▶ **Problem**: The lines from the start of the records through the one containing "Filter results by 软件 category" are to be transcribed exactly, and nothing else.

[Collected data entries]
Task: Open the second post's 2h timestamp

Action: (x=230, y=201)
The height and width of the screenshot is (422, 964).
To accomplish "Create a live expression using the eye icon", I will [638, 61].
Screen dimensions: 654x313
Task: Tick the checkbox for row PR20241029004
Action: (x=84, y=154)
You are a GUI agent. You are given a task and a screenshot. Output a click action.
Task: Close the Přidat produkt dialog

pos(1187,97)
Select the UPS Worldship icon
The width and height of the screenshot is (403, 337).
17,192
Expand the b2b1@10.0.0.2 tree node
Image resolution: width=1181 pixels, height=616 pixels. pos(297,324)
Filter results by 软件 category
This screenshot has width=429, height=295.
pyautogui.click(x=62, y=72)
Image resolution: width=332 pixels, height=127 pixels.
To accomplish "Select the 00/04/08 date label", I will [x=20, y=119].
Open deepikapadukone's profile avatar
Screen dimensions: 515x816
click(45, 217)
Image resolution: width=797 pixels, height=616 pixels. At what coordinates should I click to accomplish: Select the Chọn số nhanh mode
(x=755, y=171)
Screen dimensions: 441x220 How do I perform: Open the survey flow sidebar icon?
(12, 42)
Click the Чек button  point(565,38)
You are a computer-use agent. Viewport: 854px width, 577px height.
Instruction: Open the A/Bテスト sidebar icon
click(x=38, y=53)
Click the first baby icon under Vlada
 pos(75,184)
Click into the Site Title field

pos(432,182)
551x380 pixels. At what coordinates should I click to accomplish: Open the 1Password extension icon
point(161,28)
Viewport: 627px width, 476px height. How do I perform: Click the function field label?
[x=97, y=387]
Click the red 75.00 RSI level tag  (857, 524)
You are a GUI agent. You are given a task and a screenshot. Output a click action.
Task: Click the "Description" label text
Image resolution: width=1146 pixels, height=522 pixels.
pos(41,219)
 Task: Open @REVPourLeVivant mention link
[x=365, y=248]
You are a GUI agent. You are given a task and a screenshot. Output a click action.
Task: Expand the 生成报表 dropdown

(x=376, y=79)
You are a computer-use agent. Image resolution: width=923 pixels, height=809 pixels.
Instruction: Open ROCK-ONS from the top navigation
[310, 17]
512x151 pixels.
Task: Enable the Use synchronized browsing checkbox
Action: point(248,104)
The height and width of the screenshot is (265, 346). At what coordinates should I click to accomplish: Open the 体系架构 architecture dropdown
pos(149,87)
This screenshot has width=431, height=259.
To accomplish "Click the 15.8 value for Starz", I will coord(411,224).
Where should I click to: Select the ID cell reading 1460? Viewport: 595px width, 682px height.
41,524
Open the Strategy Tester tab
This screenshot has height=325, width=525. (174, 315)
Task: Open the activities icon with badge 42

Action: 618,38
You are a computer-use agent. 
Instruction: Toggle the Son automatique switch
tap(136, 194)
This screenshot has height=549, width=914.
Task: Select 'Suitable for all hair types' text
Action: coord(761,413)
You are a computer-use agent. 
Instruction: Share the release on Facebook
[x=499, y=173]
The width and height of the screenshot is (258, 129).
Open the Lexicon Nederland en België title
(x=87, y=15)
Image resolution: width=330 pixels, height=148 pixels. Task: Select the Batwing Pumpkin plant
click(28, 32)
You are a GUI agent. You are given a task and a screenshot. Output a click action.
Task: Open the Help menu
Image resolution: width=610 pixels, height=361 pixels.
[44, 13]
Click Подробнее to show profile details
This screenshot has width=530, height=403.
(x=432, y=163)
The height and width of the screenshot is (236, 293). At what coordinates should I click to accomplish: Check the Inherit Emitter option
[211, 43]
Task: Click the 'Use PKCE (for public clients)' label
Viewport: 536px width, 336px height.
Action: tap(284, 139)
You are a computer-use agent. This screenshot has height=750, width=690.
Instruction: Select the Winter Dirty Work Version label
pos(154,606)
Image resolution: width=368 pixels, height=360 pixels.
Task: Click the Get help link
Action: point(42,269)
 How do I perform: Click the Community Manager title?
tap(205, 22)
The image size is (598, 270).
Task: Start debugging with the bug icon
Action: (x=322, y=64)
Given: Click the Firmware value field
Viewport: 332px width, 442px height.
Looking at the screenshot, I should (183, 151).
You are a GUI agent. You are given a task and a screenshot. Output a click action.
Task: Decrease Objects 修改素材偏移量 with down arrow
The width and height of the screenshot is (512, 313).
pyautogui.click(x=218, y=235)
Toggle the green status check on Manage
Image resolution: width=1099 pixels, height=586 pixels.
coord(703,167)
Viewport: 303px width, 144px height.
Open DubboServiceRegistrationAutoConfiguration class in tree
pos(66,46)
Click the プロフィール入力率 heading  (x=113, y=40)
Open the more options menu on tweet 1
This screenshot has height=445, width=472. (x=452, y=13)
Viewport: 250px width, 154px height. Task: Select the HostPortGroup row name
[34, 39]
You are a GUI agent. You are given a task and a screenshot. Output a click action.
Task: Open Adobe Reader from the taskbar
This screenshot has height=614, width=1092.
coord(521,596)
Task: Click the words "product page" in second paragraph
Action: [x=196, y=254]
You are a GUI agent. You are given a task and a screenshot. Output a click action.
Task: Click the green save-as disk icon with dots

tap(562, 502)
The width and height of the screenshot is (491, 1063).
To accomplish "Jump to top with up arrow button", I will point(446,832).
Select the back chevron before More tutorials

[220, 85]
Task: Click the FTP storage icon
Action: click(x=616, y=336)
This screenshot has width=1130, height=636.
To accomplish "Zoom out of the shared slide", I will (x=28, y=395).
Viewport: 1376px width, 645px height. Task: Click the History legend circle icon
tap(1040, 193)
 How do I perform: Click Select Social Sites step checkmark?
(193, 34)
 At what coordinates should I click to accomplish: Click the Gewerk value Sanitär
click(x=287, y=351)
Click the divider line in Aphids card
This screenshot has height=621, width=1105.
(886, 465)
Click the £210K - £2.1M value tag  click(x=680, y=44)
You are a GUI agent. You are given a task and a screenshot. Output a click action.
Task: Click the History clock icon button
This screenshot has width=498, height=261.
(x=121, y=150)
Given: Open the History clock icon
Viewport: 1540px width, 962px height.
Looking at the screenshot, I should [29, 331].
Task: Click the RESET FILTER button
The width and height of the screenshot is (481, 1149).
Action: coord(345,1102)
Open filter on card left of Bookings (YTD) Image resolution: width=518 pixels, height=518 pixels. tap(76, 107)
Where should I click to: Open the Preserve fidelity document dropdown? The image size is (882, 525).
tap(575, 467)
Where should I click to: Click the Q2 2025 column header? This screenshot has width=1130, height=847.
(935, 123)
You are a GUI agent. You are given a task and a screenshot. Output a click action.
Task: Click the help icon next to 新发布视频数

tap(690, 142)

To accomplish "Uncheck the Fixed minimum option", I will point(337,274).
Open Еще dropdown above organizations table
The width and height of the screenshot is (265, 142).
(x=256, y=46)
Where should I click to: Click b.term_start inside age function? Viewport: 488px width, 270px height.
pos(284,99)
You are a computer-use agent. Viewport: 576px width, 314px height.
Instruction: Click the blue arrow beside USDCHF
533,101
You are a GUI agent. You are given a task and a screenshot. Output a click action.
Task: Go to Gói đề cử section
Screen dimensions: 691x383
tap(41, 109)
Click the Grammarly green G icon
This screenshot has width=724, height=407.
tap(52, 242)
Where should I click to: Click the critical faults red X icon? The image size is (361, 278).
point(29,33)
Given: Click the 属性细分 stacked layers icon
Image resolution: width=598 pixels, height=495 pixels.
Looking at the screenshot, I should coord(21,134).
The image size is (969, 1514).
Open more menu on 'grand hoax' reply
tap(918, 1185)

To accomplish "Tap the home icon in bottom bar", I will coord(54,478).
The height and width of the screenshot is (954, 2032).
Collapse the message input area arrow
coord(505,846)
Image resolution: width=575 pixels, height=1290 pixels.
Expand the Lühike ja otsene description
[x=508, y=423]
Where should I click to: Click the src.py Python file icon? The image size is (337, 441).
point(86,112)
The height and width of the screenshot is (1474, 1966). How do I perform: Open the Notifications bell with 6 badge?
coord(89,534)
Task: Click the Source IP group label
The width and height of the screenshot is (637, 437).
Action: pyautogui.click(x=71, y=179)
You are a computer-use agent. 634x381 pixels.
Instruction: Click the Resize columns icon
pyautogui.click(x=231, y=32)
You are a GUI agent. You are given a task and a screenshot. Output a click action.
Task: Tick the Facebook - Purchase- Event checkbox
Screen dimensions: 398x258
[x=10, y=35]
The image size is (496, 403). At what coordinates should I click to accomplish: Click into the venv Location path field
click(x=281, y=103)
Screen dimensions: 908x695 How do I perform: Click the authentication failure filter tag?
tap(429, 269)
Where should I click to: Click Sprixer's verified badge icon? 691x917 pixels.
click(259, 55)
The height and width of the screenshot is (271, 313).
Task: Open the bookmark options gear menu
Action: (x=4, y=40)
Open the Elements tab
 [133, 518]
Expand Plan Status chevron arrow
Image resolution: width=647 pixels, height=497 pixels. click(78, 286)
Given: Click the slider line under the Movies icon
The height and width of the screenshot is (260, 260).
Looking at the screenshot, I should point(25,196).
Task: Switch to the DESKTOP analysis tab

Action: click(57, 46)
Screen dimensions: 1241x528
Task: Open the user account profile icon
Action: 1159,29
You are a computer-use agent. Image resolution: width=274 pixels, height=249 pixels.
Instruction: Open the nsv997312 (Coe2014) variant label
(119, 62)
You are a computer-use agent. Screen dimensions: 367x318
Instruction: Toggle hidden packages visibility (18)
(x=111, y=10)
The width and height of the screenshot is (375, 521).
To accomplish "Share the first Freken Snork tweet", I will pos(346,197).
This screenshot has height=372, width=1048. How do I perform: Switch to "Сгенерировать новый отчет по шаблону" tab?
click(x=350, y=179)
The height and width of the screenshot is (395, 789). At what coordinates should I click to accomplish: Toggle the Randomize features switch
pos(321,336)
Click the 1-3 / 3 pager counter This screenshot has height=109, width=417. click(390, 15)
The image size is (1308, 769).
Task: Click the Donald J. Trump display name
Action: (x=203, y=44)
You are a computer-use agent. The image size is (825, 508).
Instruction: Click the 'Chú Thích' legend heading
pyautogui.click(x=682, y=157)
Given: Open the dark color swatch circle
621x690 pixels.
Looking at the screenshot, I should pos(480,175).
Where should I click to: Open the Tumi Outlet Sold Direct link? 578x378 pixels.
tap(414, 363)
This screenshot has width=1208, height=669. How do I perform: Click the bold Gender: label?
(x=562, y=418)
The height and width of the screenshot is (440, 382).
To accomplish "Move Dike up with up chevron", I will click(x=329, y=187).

▶ **Task response**:
Task: Open the second post's 2h timestamp

Action: (x=230, y=201)
The height and width of the screenshot is (422, 964).
To accomplish "Create a live expression using the eye icon", I will [638, 61].
Screen dimensions: 654x313
Task: Tick the checkbox for row PR20241029004
Action: (x=84, y=154)
You are a GUI agent. You are given a task and a screenshot. Output a click action.
Task: Close the Přidat produkt dialog

pos(1187,97)
Select the UPS Worldship icon
The width and height of the screenshot is (403, 337).
17,192
Expand the b2b1@10.0.0.2 tree node
Image resolution: width=1181 pixels, height=616 pixels. pos(297,324)
Filter results by 软件 category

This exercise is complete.